Bloom House is anchored by its two most ambitious and successful tracks. The longest songs on the record, “Gravity” and “17,” showcase Chayce Halley’s ability to sustain an engaging tune over a more substantial length of time. These tracks never lose steam, the extended extraterrestrial lullaby of “Gravity” especially thriving with the extra space. “Gravity” and “17” use their time wisely, carving out distinct and unique atmospheres for themselves in their six-plus minutes.
But it’s the closing “(A Round) for Angelina” that makes the biggest impression for Chayce Halley. A spinning daydream of a song, “(A Round) for Angelina” is Bloom House’s crown jewel. Halley’s delicate delivery is calming and sweet—perfect against a track driven by deliberate and colorful synthesizers. “Angelina’s” odd but beautiful descriptions of love bring Bloom House to an end with an understated euphoria.
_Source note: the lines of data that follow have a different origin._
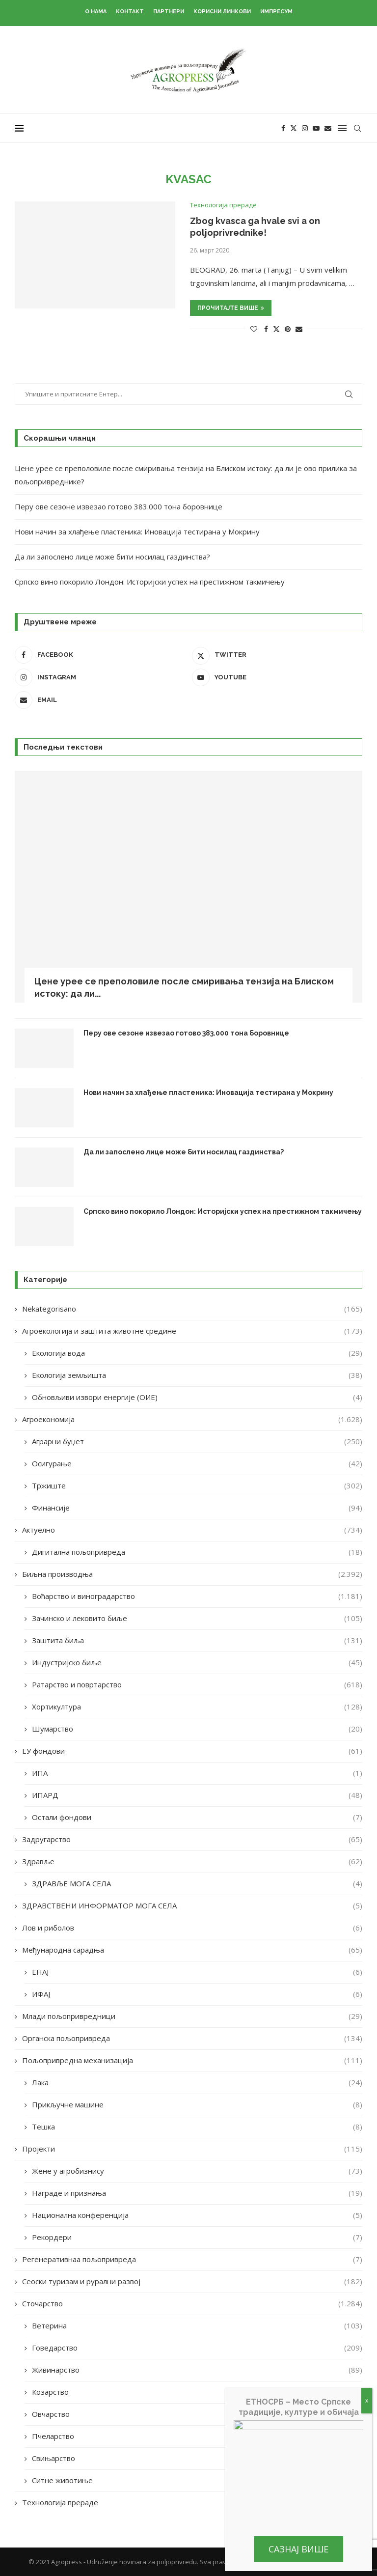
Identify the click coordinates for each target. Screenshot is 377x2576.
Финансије (197, 1508)
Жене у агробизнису (197, 2171)
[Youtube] (316, 128)
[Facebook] (283, 128)
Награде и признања (197, 2193)
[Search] (357, 128)
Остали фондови (197, 1817)
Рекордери (197, 2237)
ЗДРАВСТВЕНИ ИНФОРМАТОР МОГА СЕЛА (192, 1906)
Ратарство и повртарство (197, 1685)
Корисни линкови (222, 11)
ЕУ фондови (192, 1751)
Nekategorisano (192, 1309)
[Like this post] (253, 329)
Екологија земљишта (197, 1375)
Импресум (276, 11)
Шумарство (197, 1729)
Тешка (197, 2127)
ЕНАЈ (197, 1972)
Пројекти (192, 2149)
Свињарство (197, 2458)
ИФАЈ (197, 1994)
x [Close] (366, 2400)
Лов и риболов (192, 1928)
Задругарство (192, 1839)
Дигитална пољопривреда (197, 1552)
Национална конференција (197, 2215)
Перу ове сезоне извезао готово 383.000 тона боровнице (118, 506)
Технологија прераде (192, 2502)
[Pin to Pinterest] (288, 329)
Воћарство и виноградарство (197, 1596)
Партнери (168, 11)
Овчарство (197, 2414)
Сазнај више (298, 2549)
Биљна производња (192, 1574)
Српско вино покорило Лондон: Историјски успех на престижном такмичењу (150, 582)
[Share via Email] (299, 329)
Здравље (192, 1861)
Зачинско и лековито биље (197, 1618)
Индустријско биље (197, 1662)
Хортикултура (197, 1707)
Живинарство (197, 2370)
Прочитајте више (230, 308)
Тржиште (197, 1486)
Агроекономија (192, 1419)
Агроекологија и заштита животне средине (192, 1331)
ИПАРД (197, 1795)
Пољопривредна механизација (192, 2060)
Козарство (197, 2392)
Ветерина (197, 2326)
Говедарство (197, 2348)
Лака (197, 2082)
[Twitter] (293, 128)
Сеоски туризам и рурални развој (192, 2281)
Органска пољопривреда (192, 2038)
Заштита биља (197, 1640)
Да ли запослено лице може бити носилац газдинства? (112, 556)
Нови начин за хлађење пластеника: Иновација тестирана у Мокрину (137, 531)
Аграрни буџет (197, 1441)
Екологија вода (197, 1353)
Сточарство (192, 2303)
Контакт (130, 11)
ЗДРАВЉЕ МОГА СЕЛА (197, 1883)
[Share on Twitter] (276, 329)
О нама (96, 11)
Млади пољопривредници (192, 2016)
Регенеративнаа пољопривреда (192, 2259)
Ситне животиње (197, 2480)
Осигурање (197, 1463)
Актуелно (192, 1530)
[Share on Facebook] (266, 329)
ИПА (197, 1773)
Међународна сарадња (192, 1950)
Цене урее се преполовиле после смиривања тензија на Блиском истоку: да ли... (184, 987)
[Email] (327, 128)
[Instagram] (305, 128)
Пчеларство (197, 2436)
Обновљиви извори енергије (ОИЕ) (197, 1397)
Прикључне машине (197, 2105)
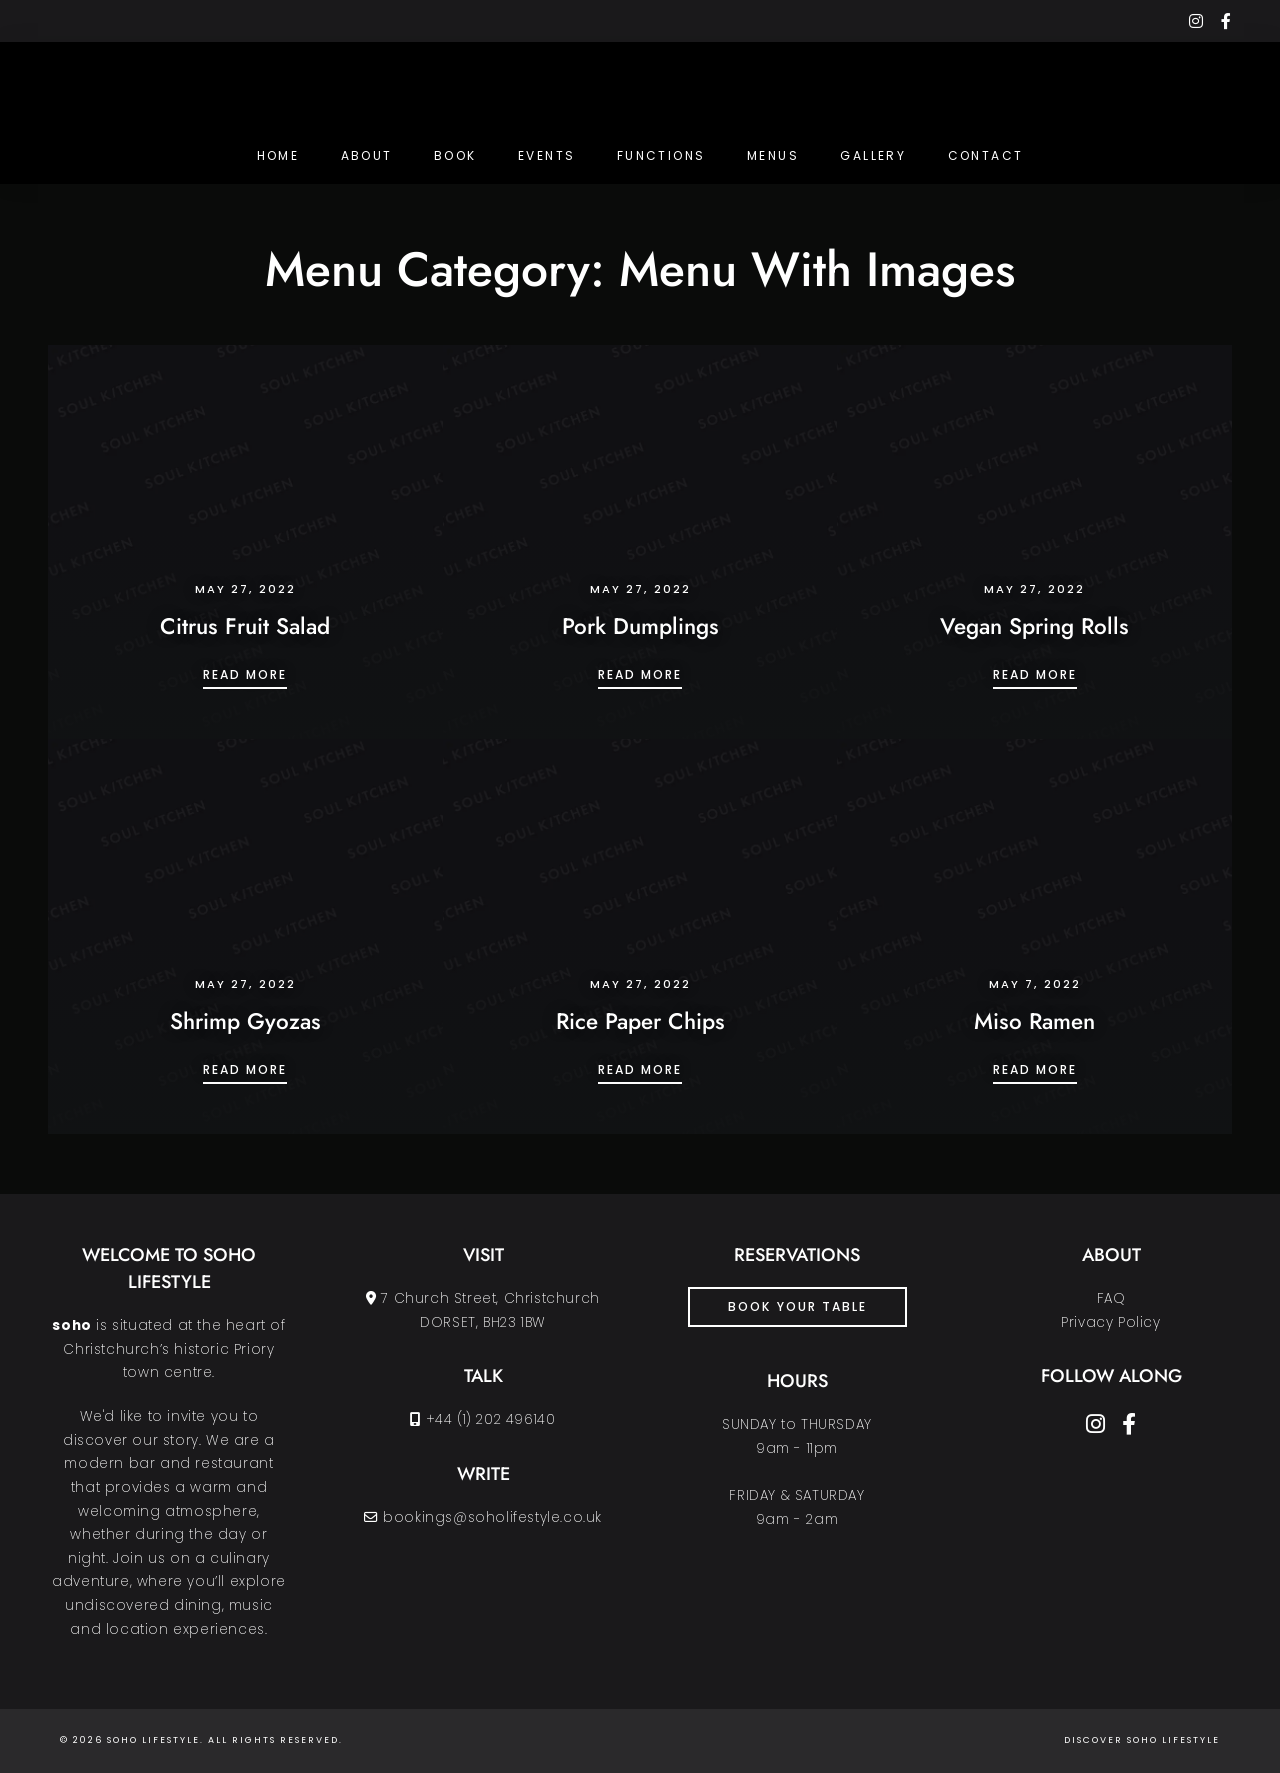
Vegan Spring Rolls (1034, 626)
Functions (661, 155)
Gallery (873, 155)
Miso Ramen (1034, 1021)
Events (546, 155)
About (367, 155)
Bloom House is an incredible debut from this Tampa-based artist, a meticulously crafted project that succeeds in creating a strange and beautiful sonic world. One of the best records of the year so far, Bloom House is the sound of an artist bursting their way to the center of our scene.
Chayce Halley will officially release ‘Bloom House’ on October 23, but it’s available now on Bandcamp.